Richie Benaud took similar joy in extolling “Dennis Keith Lillee” – who shares his K with Shane Keith Warne – and their shared initial is also maximised by John Kenneth Lever, who could not have foreseen how the JK by which he became known would later be compromised by lamentable music and even worse fashion.

Another known by his initials is Abraham Benjamin de Villiers, the simplicity of the AB reflecting the easy quality of his ludicrous brilliance. ABdeV – what a lovely little rhyme that is – captained South Africa, as did Wessel Johannes “Hansie” Cronje, one of many players known by names that are not their first. Others include Luteru Ross Poutoa Lote Taylor, Denagamage Proboth Mahela de Silva Jayawardene, Warnakulasuriya Patabendige Ushantha Joseph Chaminda Vaas, Clairemont Christopher Lewis, Balfour Patrick Patterson and Cuthbert Gordon Greenidge.

These examples not only assert cricket’s cultural richness but emphasise the horrors that spread its message – Clairemont, Balfour and Cuthbert seem to reflect empire, of colonies taking what they were left and trying to do the best with it – likewise various of their contemporaries and antecedents.

First, the world was wowed by Frank Mortimer Maglinne Worrell, Clyde Leopold Walcott and Everton DeCourcy Weekes, their deeds chronicled by Cyril Lionel Robert James, then by Clive Hubert Lloyd, Anderson Montgomery Everton Worrell Roberts, Isaac Vivian Alexander Richards, Malcolm Denzil Marshall, Sylvester Theophilus Clarke, Curtly Elconn Lynwall Ambrose and Carl Llewelyn Hooper – brilliantmen whose every aspect resounds with righteousness, justice and power.

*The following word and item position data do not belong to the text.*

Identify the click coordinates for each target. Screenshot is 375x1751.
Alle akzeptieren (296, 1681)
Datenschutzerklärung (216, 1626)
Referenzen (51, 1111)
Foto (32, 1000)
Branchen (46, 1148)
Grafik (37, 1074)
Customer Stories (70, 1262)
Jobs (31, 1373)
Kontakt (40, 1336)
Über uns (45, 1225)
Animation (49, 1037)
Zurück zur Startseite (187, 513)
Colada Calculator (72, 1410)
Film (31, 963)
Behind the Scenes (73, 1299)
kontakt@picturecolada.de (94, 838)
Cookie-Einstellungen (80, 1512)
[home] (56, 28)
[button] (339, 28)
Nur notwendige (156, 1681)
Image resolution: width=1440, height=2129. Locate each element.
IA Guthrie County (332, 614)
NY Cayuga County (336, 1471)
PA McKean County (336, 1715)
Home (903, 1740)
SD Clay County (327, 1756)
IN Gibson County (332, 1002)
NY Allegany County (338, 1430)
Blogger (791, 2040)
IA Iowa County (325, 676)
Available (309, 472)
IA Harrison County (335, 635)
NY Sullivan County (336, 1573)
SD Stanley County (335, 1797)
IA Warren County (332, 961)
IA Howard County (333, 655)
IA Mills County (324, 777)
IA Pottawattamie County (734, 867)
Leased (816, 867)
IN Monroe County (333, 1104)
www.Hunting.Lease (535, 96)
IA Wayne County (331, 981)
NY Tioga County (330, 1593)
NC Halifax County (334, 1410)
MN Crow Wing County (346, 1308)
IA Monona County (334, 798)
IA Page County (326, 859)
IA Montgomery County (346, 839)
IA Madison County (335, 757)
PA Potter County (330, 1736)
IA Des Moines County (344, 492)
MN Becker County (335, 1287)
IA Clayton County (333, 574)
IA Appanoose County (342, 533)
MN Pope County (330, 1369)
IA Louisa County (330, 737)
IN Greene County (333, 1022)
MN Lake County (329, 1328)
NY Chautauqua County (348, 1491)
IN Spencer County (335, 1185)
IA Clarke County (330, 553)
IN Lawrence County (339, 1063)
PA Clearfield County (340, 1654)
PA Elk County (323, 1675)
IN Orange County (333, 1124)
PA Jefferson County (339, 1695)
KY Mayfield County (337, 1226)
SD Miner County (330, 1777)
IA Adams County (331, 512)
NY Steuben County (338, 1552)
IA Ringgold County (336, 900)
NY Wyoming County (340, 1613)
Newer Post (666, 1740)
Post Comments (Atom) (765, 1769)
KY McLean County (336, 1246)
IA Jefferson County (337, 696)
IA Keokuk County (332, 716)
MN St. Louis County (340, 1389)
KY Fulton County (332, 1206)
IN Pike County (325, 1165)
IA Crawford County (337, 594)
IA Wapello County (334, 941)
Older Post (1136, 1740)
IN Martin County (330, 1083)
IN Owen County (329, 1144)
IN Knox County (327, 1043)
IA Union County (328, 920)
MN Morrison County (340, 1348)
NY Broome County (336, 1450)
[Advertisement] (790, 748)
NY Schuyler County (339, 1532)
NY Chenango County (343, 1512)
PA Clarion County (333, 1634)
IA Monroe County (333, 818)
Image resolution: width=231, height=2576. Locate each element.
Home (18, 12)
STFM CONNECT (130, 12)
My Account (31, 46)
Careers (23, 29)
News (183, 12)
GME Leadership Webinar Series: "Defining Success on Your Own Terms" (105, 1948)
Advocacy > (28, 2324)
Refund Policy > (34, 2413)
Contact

But even in that context, Garfield St Aubrun Sobers stands alone, his unique name full of gorgeous sibilance, alliteration and evocation, fully in keeping with a player who bowled in three different styles, was the first to hit six sixes in an over and who, as a boy, removed the extra finger he had on each hand “with the aid of a catgut and a sharp knife”. As far as the Spin understands, none of these achievements has ever been accomplished by any plain old Joe Bloggs.